- [Exercise directions]
Could you write out the data again, starting with the line that contains "This screenshot has width=697, height=376." and going on through the end of the data, with every coordinate in the answers shifted by adding 53 to each number? Keep the requests as they are and leave the pictures out.

- [Supplied records]
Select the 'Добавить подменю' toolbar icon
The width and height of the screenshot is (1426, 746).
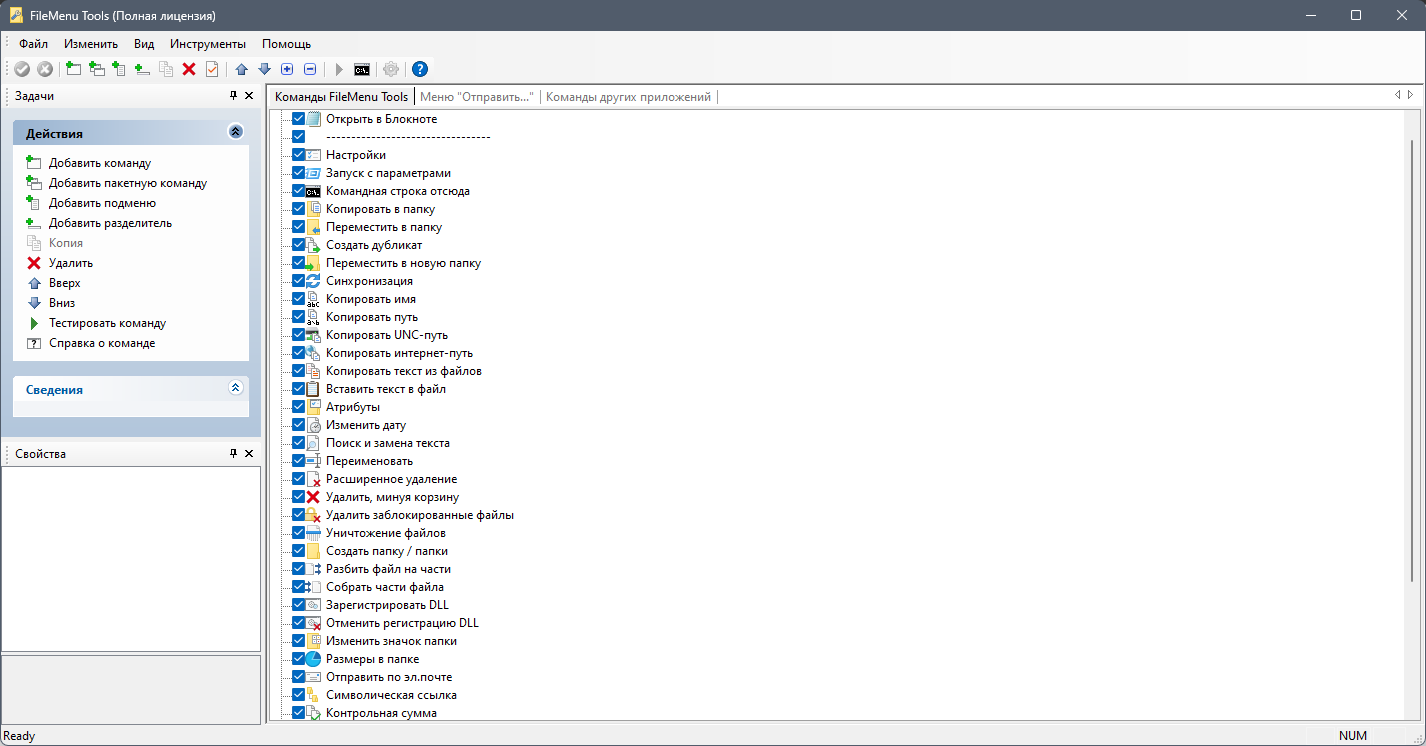[x=119, y=69]
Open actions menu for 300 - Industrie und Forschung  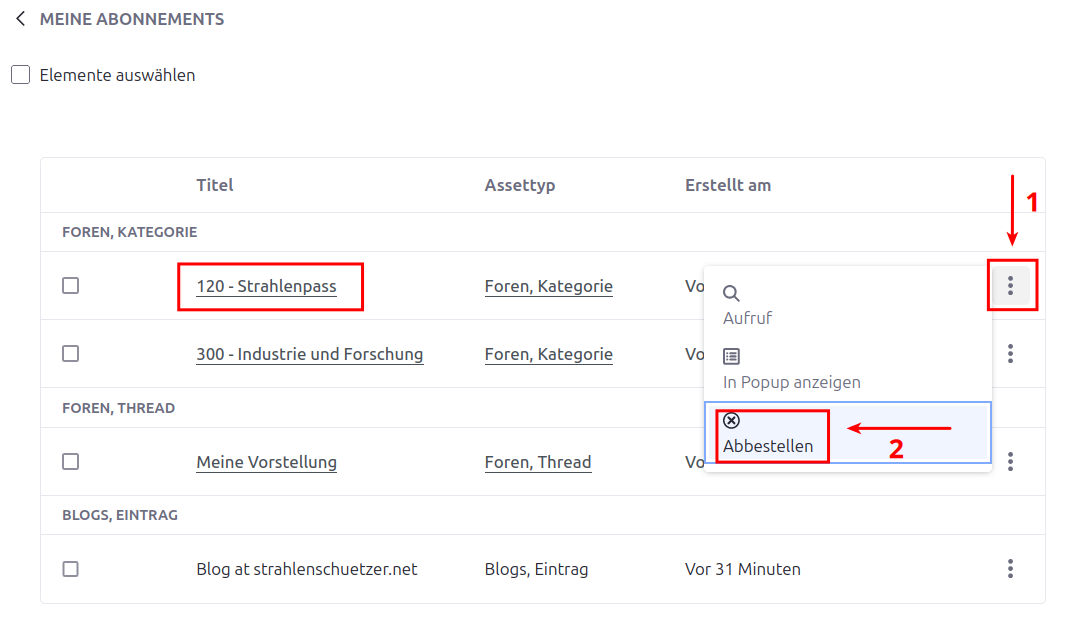1011,353
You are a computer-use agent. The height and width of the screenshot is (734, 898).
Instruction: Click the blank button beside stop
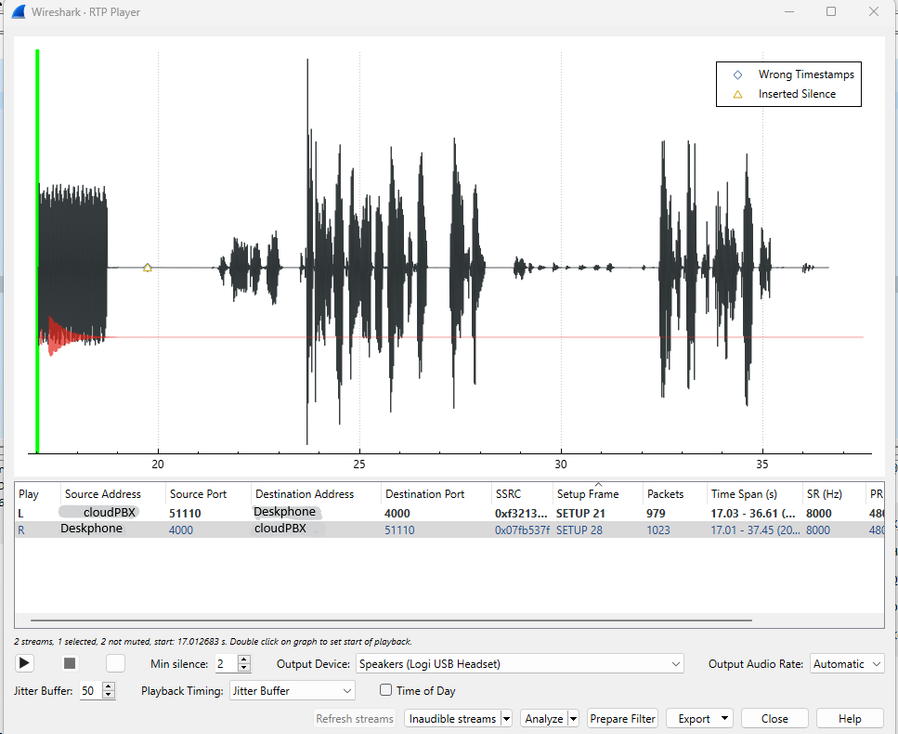(x=116, y=663)
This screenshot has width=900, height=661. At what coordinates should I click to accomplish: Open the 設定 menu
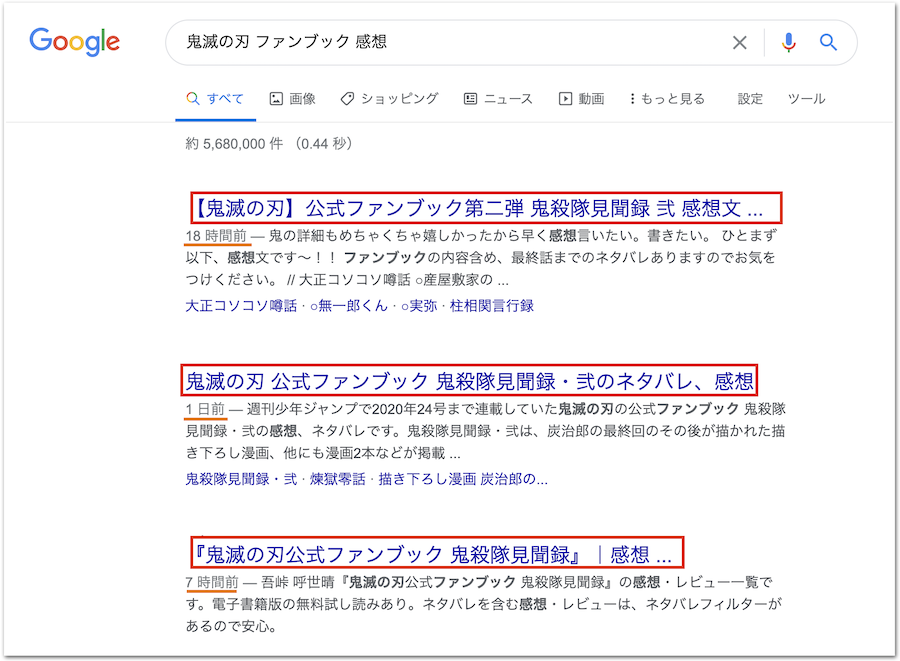[x=750, y=99]
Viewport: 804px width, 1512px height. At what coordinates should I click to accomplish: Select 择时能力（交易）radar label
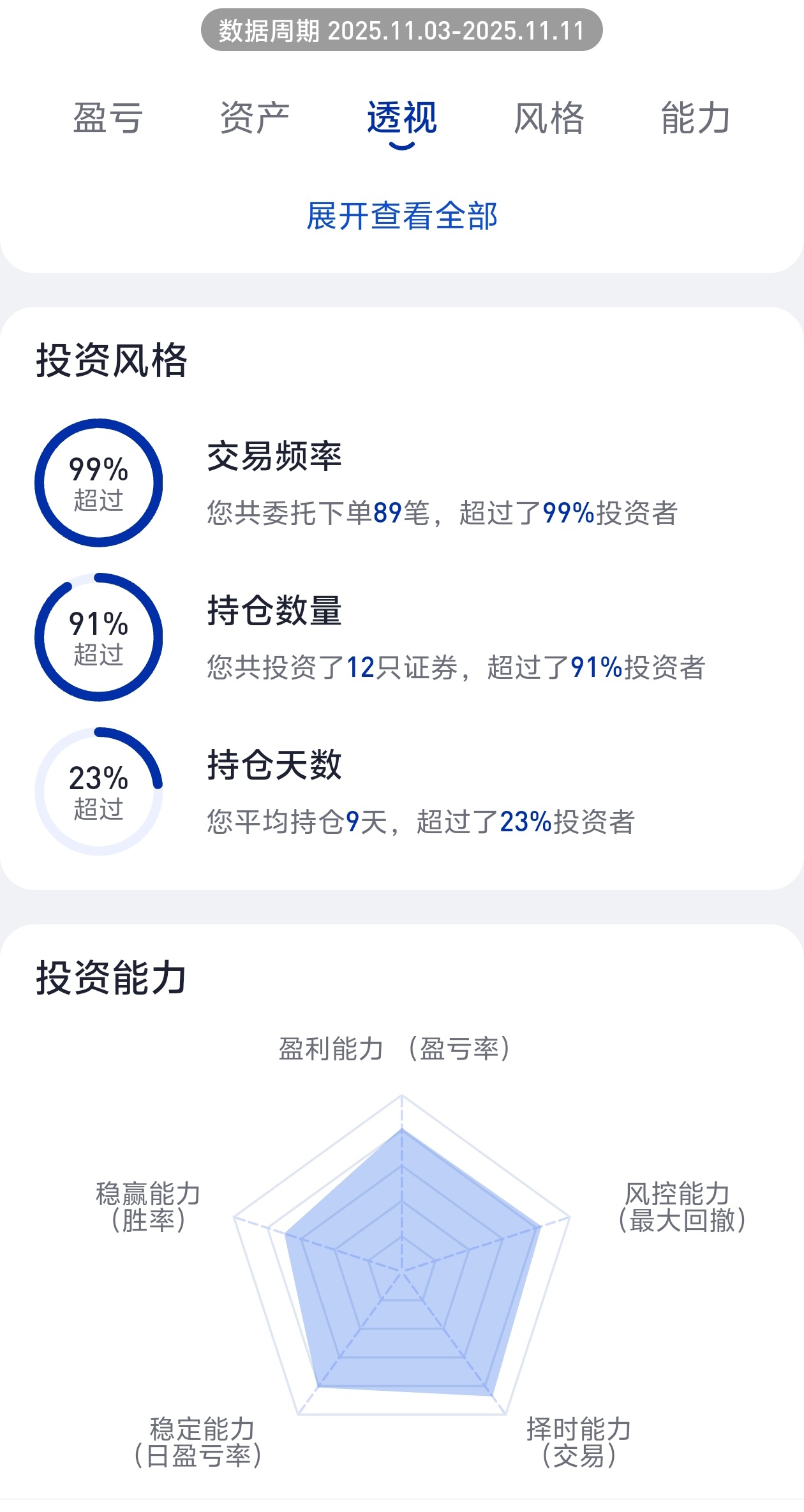pos(579,1442)
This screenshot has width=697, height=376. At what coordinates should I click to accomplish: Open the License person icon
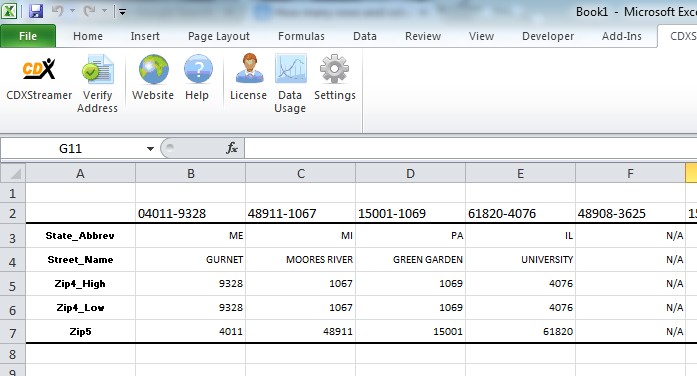click(249, 68)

- [Response to the exercise]
This screenshot has width=697, height=376. At what coordinates should I click to accomplish: Open the License person icon
click(302, 121)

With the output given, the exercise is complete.